DIRECTIONS:
Convert every line of the material below into a Markdown table with two columns, Row and Line, where Row numbers each line in order and Line holds its text. Leave out blank lines.

WORKING DATA:
■ ■ ■
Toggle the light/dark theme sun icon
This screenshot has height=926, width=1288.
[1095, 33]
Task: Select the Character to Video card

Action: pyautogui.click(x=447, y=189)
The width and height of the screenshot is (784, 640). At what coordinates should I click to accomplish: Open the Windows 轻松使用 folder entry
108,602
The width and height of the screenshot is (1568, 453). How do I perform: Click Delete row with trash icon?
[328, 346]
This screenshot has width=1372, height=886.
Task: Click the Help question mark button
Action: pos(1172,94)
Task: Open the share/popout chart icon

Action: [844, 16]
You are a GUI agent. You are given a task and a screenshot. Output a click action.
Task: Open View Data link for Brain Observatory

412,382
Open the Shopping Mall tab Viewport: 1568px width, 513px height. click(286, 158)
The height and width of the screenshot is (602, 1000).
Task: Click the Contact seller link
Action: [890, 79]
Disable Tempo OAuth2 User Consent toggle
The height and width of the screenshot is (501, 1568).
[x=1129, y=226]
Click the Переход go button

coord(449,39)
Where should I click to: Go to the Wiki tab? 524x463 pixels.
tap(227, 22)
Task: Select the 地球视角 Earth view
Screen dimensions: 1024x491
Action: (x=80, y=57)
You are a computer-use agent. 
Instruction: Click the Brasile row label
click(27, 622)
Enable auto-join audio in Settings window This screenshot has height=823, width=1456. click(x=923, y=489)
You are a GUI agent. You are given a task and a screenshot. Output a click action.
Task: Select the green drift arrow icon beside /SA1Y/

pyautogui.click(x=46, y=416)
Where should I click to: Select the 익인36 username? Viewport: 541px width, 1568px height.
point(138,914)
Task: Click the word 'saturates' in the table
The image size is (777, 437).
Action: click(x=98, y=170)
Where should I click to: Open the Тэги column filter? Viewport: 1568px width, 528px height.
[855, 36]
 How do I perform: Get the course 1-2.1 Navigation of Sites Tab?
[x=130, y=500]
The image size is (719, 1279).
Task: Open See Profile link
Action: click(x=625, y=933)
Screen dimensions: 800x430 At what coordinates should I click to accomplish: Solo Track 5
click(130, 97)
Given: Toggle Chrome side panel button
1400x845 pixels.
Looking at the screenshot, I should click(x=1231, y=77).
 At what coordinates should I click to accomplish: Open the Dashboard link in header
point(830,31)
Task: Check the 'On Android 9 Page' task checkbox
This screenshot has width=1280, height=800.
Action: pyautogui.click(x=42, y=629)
■ ■ ■
FINAL RESULT:
| Row | Line |
|---|---|
| 1 | Toggle the light/dark theme sun icon |
| 2 | This screenshot has height=926, width=1288. |
| 3 | [1095, 33] |
| 4 | Task: Select the Character to Video card |
| 5 | Action: pyautogui.click(x=447, y=189) |
| 6 | The width and height of the screenshot is (784, 640). At what coordinates should I click to accomplish: Open the Windows 轻松使用 folder entry |
| 7 | 108,602 |
| 8 | The width and height of the screenshot is (1568, 453). How do I perform: Click Delete row with trash icon? |
| 9 | [328, 346] |
| 10 | This screenshot has width=1372, height=886. |
| 11 | Task: Click the Help question mark button |
| 12 | Action: pos(1172,94) |
| 13 | Task: Open the share/popout chart icon |
| 14 | Action: [844, 16] |
| 15 | You are a GUI agent. You are given a task and a screenshot. Output a click action. |
| 16 | Task: Open View Data link for Brain Observatory |
| 17 | 412,382 |
| 18 | Open the Shopping Mall tab Viewport: 1568px width, 513px height. click(286, 158) |
| 19 | The height and width of the screenshot is (602, 1000). |
| 20 | Task: Click the Contact seller link |
| 21 | Action: [890, 79] |
| 22 | Disable Tempo OAuth2 User Consent toggle |
| 23 | The height and width of the screenshot is (501, 1568). |
| 24 | [x=1129, y=226] |
| 25 | Click the Переход go button |
| 26 | coord(449,39) |
| 27 | Where should I click to: Go to the Wiki tab? 524x463 pixels. |
| 28 | tap(227, 22) |
| 29 | Task: Select the 地球视角 Earth view |
| 30 | Screen dimensions: 1024x491 |
| 31 | Action: (x=80, y=57) |
| 32 | You are a computer-use agent.  |
| 33 | Instruction: Click the Brasile row label |
| 34 | click(27, 622) |
| 35 | Enable auto-join audio in Settings window This screenshot has height=823, width=1456. click(x=923, y=489) |
| 36 | You are a GUI agent. You are given a task and a screenshot. Output a click action. |
| 37 | Task: Select the green drift arrow icon beside /SA1Y/ |
| 38 | pyautogui.click(x=46, y=416) |
| 39 | Where should I click to: Select the 익인36 username? Viewport: 541px width, 1568px height. |
| 40 | point(138,914) |
| 41 | Task: Click the word 'saturates' in the table |
| 42 | The image size is (777, 437). |
| 43 | Action: click(x=98, y=170) |
| 44 | Where should I click to: Open the Тэги column filter? Viewport: 1568px width, 528px height. |
| 45 | [855, 36] |
| 46 |  How do I perform: Get the course 1-2.1 Navigation of Sites Tab? |
| 47 | [x=130, y=500] |
| 48 | The image size is (719, 1279). |
| 49 | Task: Open See Profile link |
| 50 | Action: click(x=625, y=933) |
| 51 | Screen dimensions: 800x430 At what coordinates should I click to accomplish: Solo Track 5 |
| 52 | click(130, 97) |
| 53 | Given: Toggle Chrome side panel button |
| 54 | 1400x845 pixels. |
| 55 | Looking at the screenshot, I should click(x=1231, y=77). |
| 56 |  At what coordinates should I click to accomplish: Open the Dashboard link in header |
| 57 | point(830,31) |
| 58 | Task: Check the 'On Android 9 Page' task checkbox |
| 59 | This screenshot has width=1280, height=800. |
| 60 | Action: pyautogui.click(x=42, y=629) |